● Exercise brief: The entries that follow include a run beginning at the line with "Resources (827, 80)" and ending at the line with "Heathrow, FL 32746 (663, 2507)"; restate that run word for word and leave the rest out.

*** Records provided

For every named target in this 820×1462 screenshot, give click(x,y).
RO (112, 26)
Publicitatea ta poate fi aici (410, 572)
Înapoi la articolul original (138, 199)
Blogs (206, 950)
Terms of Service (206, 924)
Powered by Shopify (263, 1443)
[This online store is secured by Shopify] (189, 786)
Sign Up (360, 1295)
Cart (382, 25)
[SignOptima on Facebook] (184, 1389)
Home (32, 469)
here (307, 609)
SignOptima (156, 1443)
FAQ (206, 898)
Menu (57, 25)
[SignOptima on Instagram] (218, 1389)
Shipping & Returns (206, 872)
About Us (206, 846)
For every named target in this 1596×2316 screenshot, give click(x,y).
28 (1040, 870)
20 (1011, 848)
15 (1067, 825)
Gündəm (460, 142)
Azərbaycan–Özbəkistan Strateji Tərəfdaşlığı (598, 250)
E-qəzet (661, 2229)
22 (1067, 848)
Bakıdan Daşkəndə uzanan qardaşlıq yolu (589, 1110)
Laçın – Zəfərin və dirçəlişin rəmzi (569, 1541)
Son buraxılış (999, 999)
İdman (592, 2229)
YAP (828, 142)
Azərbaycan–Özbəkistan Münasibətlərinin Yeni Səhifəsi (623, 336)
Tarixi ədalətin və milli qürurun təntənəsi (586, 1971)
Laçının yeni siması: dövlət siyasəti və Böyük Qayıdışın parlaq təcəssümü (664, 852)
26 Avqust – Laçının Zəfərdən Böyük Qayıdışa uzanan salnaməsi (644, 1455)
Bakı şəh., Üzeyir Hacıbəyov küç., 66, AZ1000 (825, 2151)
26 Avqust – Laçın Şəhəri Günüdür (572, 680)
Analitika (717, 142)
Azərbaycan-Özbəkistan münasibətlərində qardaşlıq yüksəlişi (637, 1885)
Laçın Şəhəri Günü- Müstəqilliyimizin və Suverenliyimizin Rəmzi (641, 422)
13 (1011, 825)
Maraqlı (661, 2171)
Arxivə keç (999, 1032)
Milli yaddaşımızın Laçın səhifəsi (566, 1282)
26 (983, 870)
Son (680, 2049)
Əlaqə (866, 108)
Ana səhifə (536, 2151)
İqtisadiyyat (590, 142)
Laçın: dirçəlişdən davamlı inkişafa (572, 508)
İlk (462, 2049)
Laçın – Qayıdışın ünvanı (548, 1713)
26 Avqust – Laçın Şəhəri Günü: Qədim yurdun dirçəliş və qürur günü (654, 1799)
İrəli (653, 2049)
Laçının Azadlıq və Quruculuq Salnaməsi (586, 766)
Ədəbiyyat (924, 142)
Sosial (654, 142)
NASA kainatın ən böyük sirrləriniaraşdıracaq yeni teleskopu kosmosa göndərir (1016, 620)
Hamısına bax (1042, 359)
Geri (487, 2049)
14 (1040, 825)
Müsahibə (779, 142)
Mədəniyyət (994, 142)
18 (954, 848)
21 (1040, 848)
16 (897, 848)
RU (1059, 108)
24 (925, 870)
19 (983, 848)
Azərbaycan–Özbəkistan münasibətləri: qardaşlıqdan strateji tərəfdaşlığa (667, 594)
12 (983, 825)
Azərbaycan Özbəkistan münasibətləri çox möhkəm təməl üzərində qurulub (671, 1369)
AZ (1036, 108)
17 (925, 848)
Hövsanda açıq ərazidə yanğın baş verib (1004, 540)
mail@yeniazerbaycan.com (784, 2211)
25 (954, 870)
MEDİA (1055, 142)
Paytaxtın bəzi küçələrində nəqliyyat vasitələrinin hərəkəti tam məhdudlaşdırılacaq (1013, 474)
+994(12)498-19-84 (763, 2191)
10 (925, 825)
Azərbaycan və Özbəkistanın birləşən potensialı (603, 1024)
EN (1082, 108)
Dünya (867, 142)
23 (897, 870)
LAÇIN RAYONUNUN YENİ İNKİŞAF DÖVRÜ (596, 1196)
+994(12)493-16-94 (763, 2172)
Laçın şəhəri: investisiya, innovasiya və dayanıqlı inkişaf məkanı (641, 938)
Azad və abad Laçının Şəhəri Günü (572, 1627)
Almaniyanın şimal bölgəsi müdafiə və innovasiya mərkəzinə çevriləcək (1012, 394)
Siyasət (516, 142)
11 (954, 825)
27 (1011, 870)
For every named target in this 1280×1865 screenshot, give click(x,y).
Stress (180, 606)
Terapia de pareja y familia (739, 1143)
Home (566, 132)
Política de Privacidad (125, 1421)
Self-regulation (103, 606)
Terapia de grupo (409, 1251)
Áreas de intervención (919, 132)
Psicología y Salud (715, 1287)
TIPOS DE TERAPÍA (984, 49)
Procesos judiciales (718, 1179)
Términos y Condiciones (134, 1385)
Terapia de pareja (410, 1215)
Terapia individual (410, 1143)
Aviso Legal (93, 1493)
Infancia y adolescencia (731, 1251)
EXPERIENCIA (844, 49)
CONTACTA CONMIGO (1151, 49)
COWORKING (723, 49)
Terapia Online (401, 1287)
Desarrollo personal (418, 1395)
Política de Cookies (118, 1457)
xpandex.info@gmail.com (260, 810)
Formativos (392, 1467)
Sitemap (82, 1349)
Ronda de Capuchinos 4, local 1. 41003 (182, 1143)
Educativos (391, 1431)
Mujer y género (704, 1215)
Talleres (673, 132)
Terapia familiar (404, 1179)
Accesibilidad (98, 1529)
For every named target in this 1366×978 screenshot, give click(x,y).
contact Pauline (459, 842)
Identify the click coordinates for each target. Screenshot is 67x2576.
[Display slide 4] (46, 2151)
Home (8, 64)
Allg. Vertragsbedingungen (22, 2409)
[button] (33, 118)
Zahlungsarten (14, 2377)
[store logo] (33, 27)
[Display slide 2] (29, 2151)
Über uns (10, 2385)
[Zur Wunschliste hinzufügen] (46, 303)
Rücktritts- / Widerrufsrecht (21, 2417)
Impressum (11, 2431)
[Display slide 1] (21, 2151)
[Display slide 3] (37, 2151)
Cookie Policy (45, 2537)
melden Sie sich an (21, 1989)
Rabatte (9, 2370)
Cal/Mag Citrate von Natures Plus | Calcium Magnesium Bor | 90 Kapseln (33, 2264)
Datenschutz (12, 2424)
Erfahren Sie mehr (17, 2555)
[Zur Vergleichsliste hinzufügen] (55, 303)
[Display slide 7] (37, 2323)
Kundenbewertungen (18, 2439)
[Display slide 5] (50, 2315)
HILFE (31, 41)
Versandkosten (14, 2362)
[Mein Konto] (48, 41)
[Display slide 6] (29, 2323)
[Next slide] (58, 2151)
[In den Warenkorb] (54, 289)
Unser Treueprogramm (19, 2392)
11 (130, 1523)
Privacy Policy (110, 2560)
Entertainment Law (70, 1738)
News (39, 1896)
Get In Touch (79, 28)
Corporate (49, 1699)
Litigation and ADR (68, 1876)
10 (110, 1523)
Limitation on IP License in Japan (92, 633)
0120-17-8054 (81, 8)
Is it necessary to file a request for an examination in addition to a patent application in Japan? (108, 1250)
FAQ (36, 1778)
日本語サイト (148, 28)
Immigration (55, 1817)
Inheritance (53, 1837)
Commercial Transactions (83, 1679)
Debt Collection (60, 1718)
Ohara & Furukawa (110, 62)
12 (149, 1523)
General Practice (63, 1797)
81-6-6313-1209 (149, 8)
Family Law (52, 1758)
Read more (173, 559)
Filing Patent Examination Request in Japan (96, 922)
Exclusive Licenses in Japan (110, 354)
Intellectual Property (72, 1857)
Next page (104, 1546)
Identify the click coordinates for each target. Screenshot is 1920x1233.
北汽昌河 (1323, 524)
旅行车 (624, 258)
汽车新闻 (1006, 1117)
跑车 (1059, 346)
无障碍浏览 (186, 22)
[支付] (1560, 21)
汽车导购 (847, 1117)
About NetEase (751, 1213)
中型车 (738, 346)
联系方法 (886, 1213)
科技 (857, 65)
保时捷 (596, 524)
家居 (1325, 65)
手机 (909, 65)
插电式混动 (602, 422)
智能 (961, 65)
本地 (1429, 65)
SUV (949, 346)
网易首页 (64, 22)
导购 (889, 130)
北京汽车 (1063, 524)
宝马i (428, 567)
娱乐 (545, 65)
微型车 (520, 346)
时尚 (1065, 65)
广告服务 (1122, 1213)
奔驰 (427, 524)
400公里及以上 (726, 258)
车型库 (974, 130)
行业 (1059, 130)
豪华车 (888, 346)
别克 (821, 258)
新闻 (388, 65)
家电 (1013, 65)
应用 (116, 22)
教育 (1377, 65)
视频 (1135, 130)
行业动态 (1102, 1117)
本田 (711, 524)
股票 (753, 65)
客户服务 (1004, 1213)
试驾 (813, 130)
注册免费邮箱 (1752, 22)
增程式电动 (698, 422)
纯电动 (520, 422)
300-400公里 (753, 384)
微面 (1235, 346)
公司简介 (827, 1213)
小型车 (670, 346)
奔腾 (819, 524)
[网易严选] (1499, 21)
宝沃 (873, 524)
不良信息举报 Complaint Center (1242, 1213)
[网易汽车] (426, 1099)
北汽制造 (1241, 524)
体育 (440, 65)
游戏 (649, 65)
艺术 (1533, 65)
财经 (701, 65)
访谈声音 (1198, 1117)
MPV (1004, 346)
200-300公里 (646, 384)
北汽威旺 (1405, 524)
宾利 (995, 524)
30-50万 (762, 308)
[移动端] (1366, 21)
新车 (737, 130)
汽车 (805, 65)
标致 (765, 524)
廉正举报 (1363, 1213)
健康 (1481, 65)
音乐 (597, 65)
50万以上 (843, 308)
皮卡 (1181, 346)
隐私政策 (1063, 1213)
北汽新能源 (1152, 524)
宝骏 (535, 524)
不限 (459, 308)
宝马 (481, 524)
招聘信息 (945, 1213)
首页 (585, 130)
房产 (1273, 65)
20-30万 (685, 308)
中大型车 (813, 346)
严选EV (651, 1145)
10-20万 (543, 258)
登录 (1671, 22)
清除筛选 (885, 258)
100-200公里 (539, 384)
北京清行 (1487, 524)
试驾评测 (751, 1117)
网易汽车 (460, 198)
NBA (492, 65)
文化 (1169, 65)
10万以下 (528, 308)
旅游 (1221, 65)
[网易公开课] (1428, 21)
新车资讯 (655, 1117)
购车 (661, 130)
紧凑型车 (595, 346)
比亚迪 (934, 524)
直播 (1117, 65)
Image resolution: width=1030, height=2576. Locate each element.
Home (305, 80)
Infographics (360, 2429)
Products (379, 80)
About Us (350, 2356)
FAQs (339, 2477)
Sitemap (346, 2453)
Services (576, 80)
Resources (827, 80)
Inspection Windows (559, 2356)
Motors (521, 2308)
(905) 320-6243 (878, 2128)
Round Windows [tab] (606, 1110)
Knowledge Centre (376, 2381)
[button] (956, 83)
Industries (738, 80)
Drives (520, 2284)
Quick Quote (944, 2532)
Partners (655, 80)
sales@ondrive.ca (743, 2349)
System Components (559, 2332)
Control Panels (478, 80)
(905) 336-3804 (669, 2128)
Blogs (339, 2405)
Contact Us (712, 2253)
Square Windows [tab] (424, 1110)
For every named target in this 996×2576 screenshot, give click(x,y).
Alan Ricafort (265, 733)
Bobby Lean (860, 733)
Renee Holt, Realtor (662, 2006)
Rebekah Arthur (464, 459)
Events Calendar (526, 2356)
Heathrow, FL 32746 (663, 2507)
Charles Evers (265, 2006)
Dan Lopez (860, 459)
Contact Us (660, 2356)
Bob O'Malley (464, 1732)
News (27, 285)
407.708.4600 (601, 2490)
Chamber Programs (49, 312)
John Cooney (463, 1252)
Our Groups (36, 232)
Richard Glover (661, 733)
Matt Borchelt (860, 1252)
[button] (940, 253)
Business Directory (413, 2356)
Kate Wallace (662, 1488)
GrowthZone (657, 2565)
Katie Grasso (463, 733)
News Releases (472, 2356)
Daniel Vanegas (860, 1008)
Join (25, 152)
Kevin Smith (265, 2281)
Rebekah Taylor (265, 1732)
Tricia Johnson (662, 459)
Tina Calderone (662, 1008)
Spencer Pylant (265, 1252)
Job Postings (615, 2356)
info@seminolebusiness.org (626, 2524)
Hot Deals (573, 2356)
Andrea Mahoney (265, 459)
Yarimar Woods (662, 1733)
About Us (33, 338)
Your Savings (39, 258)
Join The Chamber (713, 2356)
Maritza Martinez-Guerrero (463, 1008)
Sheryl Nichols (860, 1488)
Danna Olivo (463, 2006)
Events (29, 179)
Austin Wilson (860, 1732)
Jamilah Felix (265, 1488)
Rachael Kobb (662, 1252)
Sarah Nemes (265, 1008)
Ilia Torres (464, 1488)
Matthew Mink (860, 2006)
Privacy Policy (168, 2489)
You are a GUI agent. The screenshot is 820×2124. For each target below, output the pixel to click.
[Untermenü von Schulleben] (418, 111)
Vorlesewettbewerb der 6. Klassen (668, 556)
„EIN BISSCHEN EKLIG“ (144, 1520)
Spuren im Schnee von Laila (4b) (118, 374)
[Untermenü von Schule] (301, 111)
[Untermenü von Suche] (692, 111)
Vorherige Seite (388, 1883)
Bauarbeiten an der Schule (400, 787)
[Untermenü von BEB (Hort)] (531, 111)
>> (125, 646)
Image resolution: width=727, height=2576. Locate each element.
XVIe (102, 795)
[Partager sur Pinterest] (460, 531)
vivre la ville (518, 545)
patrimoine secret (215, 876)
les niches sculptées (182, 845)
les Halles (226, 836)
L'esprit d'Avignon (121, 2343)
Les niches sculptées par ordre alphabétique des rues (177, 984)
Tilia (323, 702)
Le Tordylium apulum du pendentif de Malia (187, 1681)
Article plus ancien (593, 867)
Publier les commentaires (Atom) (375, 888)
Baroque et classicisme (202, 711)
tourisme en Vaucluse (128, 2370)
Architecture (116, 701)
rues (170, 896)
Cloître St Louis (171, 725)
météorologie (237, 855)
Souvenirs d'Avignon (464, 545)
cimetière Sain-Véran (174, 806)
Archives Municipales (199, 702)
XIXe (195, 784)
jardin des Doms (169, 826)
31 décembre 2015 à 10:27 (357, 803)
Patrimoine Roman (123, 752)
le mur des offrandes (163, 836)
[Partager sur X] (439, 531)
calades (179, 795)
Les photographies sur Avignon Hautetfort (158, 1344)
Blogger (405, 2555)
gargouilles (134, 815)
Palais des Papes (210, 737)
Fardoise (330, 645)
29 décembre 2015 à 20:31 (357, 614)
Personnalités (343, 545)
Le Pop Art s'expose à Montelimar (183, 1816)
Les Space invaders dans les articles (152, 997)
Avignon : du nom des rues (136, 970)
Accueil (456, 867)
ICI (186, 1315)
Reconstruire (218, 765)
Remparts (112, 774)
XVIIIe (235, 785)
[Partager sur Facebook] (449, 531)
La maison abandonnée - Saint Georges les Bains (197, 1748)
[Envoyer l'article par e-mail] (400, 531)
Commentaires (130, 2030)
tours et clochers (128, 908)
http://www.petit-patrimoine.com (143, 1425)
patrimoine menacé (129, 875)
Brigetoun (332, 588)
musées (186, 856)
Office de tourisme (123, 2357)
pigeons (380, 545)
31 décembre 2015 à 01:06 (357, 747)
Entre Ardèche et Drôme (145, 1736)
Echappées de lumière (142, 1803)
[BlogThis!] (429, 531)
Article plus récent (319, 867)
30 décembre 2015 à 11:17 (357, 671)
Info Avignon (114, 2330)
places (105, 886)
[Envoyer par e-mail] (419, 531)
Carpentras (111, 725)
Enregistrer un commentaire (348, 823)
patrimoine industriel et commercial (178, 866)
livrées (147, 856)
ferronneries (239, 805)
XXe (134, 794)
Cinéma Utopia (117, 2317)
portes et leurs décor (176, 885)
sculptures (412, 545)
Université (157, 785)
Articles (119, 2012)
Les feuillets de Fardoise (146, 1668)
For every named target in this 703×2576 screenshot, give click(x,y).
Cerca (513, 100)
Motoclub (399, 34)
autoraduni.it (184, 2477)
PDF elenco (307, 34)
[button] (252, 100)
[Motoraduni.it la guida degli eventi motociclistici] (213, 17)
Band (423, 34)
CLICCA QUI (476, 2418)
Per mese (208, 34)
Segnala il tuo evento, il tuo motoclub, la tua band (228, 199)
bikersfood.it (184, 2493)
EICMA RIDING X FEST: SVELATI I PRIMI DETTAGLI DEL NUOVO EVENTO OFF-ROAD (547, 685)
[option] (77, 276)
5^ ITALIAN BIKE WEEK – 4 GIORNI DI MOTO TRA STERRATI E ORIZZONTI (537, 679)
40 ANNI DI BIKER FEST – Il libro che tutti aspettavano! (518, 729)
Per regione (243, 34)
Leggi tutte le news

******

● Output for this exercise:
Resources (827, 80)
Inspection Windows (559, 2356)
Motors (521, 2308)
(905) 320-6243 (878, 2128)
Round Windows [tab] (606, 1110)
Knowledge Centre (376, 2381)
[button] (956, 83)
Industries (738, 80)
Drives (520, 2284)
Quick Quote (944, 2532)
Partners (655, 80)
sales@ondrive.ca (743, 2349)
System Components (559, 2332)
Control Panels (478, 80)
(905) 336-3804 (669, 2128)
Blogs (339, 2405)
Contact Us (712, 2253)
Square Windows [tab] (424, 1110)
For every named target in this 996×2576 screenshot, give click(x,y).
Alan Ricafort (265, 733)
Bobby Lean (860, 733)
Renee Holt, Realtor (662, 2006)
Rebekah Arthur (464, 459)
Events Calendar (526, 2356)
Heathrow, FL 32746 (663, 2507)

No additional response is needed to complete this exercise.